= Set task =
Please reproduce the material from the line with "Screen dimensions: 304x195" up to and including the line with "click(x=146, y=11)", substituting "green" for "orange" and changing nothing else. Leave the pictures out.

= Data in this exercise =

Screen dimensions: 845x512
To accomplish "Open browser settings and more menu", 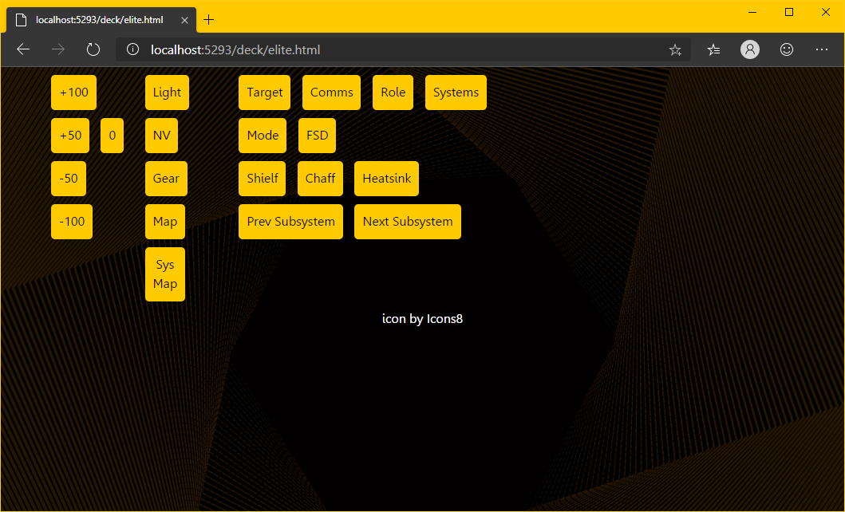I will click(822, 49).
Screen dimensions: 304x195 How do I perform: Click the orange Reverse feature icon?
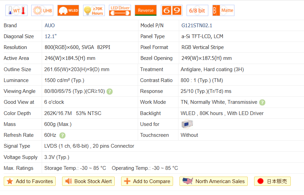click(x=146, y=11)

...

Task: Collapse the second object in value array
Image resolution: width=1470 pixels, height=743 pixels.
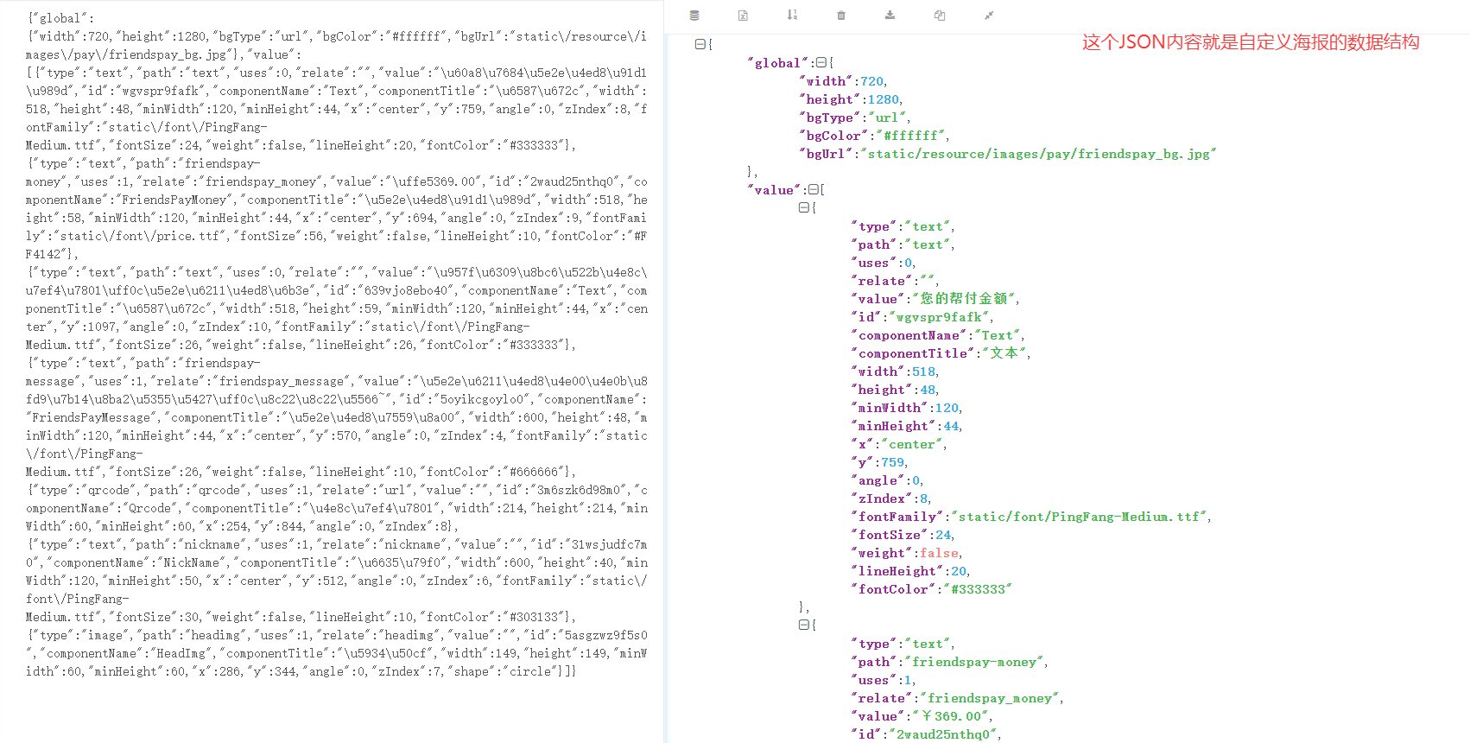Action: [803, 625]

= Solution for this task =
Screen dimensions: 304x195 How do I perform: Click the green Reverse feature icon?
click(x=146, y=11)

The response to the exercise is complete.